Available records Start Marker

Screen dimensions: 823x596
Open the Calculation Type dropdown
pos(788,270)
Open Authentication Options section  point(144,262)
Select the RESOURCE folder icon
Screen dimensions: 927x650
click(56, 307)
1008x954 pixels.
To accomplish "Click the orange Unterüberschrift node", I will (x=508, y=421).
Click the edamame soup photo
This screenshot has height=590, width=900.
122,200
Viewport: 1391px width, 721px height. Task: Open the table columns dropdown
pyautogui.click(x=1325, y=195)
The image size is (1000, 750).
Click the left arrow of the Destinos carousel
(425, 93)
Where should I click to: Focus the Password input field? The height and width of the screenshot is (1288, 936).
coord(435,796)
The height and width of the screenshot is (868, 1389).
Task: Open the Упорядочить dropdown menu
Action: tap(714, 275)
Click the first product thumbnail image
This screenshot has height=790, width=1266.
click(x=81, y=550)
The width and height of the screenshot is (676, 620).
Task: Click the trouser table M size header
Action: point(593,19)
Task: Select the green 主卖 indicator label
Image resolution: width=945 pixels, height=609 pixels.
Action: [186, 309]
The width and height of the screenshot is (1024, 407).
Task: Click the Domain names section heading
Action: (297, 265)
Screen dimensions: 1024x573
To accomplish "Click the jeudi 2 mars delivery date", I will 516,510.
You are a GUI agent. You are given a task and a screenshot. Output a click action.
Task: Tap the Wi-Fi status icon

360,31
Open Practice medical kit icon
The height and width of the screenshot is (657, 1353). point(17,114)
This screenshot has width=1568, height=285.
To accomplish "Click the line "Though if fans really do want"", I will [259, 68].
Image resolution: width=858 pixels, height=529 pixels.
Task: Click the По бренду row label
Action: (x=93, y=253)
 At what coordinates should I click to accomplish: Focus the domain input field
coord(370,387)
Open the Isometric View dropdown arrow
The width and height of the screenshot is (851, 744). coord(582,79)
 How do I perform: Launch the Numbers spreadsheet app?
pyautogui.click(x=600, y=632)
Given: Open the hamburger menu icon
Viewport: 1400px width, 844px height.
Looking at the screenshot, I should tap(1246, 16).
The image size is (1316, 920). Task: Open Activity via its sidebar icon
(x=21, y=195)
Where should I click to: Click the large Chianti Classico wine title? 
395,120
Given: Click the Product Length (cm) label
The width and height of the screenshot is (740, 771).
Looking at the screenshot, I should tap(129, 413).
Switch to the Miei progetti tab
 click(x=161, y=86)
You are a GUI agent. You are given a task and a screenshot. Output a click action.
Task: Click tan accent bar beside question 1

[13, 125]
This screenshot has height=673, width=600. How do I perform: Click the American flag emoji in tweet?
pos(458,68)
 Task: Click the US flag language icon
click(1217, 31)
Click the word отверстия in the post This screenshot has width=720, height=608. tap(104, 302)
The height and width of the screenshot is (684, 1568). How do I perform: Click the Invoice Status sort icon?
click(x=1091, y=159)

Available records End Marker

- [Work order]:
Produce an exact copy of the entries above.

- [Answer below]:
Screen dimensions: 823x596
Open the Calculation Type dropdown
pos(788,270)
Open Authentication Options section  point(144,262)
Select the RESOURCE folder icon
Screen dimensions: 927x650
click(56, 307)
1008x954 pixels.
To accomplish "Click the orange Unterüberschrift node", I will (x=508, y=421).
Click the edamame soup photo
This screenshot has height=590, width=900.
122,200
Viewport: 1391px width, 721px height. Task: Open the table columns dropdown
pyautogui.click(x=1325, y=195)
The image size is (1000, 750).
Click the left arrow of the Destinos carousel
(425, 93)
Where should I click to: Focus the Password input field? The height and width of the screenshot is (1288, 936).
coord(435,796)
The height and width of the screenshot is (868, 1389).
Task: Open the Упорядочить dropdown menu
Action: tap(714, 275)
Click the first product thumbnail image
This screenshot has height=790, width=1266.
click(x=81, y=550)
The width and height of the screenshot is (676, 620).
Task: Click the trouser table M size header
Action: point(593,19)
Task: Select the green 主卖 indicator label
Image resolution: width=945 pixels, height=609 pixels.
Action: [186, 309]
The width and height of the screenshot is (1024, 407).
Task: Click the Domain names section heading
Action: (297, 265)
Screen dimensions: 1024x573
To accomplish "Click the jeudi 2 mars delivery date", I will 516,510.
You are a GUI agent. You are given a task and a screenshot. Output a click action.
Task: Tap the Wi-Fi status icon

360,31
Open Practice medical kit icon
The height and width of the screenshot is (657, 1353). point(17,114)
This screenshot has width=1568, height=285.
To accomplish "Click the line "Though if fans really do want"", I will [259, 68].
Image resolution: width=858 pixels, height=529 pixels.
Task: Click the По бренду row label
Action: (x=93, y=253)
 At what coordinates should I click to accomplish: Focus the domain input field
coord(370,387)
Open the Isometric View dropdown arrow
The width and height of the screenshot is (851, 744). coord(582,79)
 How do I perform: Launch the Numbers spreadsheet app?
pyautogui.click(x=600, y=632)
Given: Open the hamburger menu icon
Viewport: 1400px width, 844px height.
Looking at the screenshot, I should tap(1246, 16).
The image size is (1316, 920). Task: Open Activity via its sidebar icon
(x=21, y=195)
Where should I click to: Click the large Chianti Classico wine title? 
395,120
Given: Click the Product Length (cm) label
The width and height of the screenshot is (740, 771).
Looking at the screenshot, I should tap(129, 413).
Switch to the Miei progetti tab
 click(x=161, y=86)
You are a GUI agent. You are given a task and a screenshot. Output a click action.
Task: Click tan accent bar beside question 1

[13, 125]
This screenshot has height=673, width=600. How do I perform: Click the American flag emoji in tweet?
pos(458,68)
 Task: Click the US flag language icon
click(1217, 31)
Click the word отверстия in the post This screenshot has width=720, height=608. tap(104, 302)
The height and width of the screenshot is (684, 1568). How do I perform: Click the Invoice Status sort icon?
click(x=1091, y=159)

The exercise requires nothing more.